[[ Source data open ]]
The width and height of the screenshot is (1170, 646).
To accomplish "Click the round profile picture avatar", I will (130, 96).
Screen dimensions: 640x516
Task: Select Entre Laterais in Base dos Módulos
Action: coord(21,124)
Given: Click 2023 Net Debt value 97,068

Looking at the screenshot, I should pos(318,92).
[[ Source data closed ]]
[[ Source data open ]]
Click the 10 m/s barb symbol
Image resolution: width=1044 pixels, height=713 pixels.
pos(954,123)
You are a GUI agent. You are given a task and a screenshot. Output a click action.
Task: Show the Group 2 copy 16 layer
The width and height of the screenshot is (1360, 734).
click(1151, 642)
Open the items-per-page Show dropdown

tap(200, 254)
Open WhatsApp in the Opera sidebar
[[ Source data closed ]]
### Work task:
Only the lines above from the line containing "Click the 10 m/s barb symbol" through the line containing "Open WhatsApp in the Opera sidebar" should be retyped, exactly and with both ends included.

### Answer to the exercise:
Click the 10 m/s barb symbol
Image resolution: width=1044 pixels, height=713 pixels.
pos(954,123)
You are a GUI agent. You are given a task and a screenshot. Output a click action.
Task: Show the Group 2 copy 16 layer
The width and height of the screenshot is (1360, 734).
click(1151, 642)
Open the items-per-page Show dropdown

tap(200, 254)
Open WhatsApp in the Opera sidebar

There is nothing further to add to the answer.